Following is my code:
import geopandas as gpd
geometry = [Point(xy) for xy in zip(df['longitude'], df['latitude'])]
crs = {'init': 'epsg:4326'}
geo_df = gpd.GeoDataFrame(df, crs=crs, geometry=geometry)
ukmap = gpd.read_file("..\\gb_1km.shp")
fig, ax = plt.subplots(figsize=(6,6))
ukmap.plot(ax=ax) #check map
geo_df.plot(ax=ax, markersize=20, color='blue', marker = 'o', label = 'C')
Output looks like this:
Without the background shapefile the plot of the geometry looks like this:
Why is this happening and how could I fix it? Thanks
EDIT: With epsg = 27700
Answering in a bit more detail as this seems clear enough...
In your code generating geo_df
, you specify a crs
of 'epsg:4326'
, and based on your code, you are working in degree latitudes and longitudes. This is confirmed by looking at EPSG 4326 , which specifies the bounds of the CRS as [-180, -90, 180, 90].
I downloaded and read in the file you linked. This code:
uk_10km = gpd.read_file(r'/Users/brendancox/Downloads/Great_Britain_shapefile/gb_10km.shp')
uk_10km.crs
returns
{'init': 'epsg:3035'}
EPSG 3035 indicates that its units are in metres. The WGS84 bounds are [-10.6700, 34.5000, 31.5500, 71.0500], but the projected bounds are [2426378.0132, 1528101.2618, 6293974.6215, 5446513.5222].
Thus when you plot geo_df
onto the UK shapefile, it aligns to the ukmap
crs
, placing it in the bottom corner.
Given that EPSG 4326 is for the entire globe, and you are focusing on the UK, I would recommend using a UK-specific projection. EPSG 3035 appears to be for all of Europe, so you could probably find a UK-specific projection into which to convert both of your shape files, using geopandas.GeoDataFrame.to_crs()
.
world = gpd.read_file(gpd.datasets.get_path('naturalearth_lowres'))
cities = gpd.read_file(gpd.datasets.get_path('naturalearth_cities'))

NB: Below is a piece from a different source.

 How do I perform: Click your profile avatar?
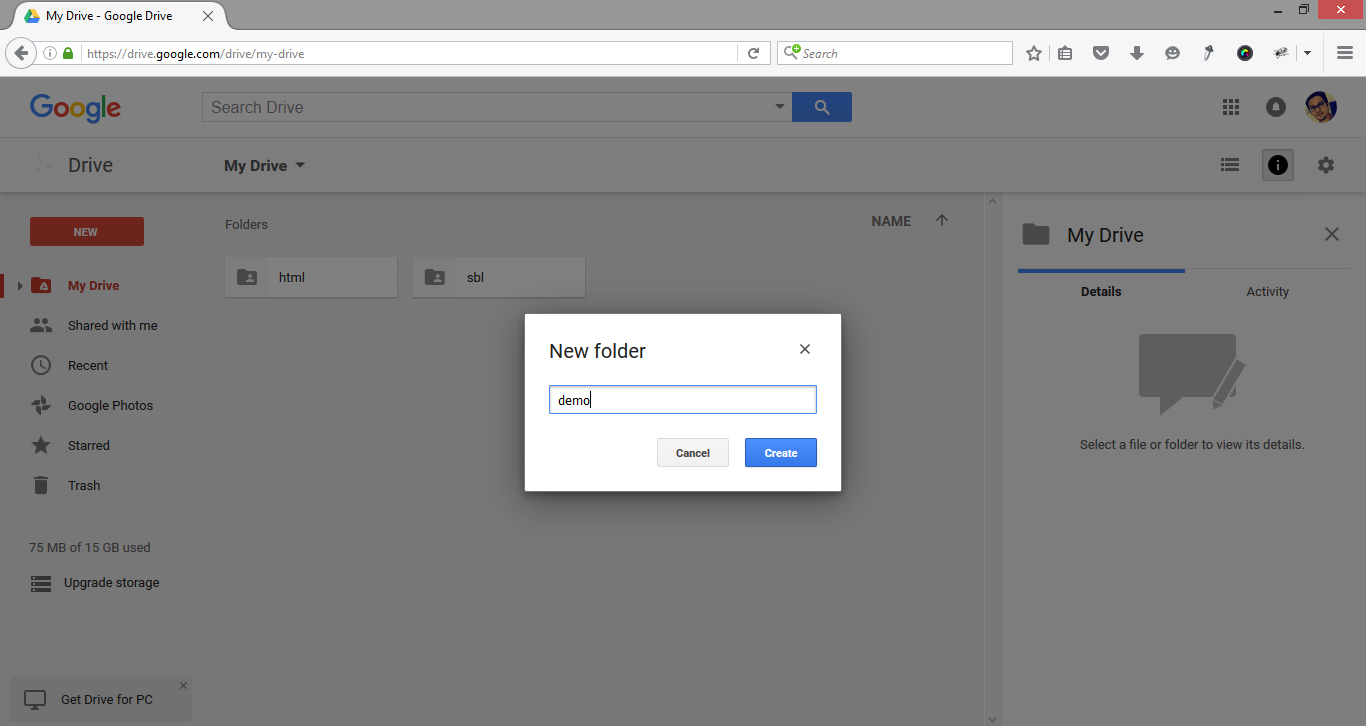pos(1320,106)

world.to_crs(epsg='3035', inplace=True)
fig, ax = plt.subplots(figsize=(10,8))
world.plot(ax=ax)
cities.plot(ax=ax, color='red')
plt.show()
This shows how re-projecting the built-in world
shape to EPSG 3035 increases the scale, and makes the cities
shape appear in a small cluster near (0, 0) -- in this case, at the center of the map.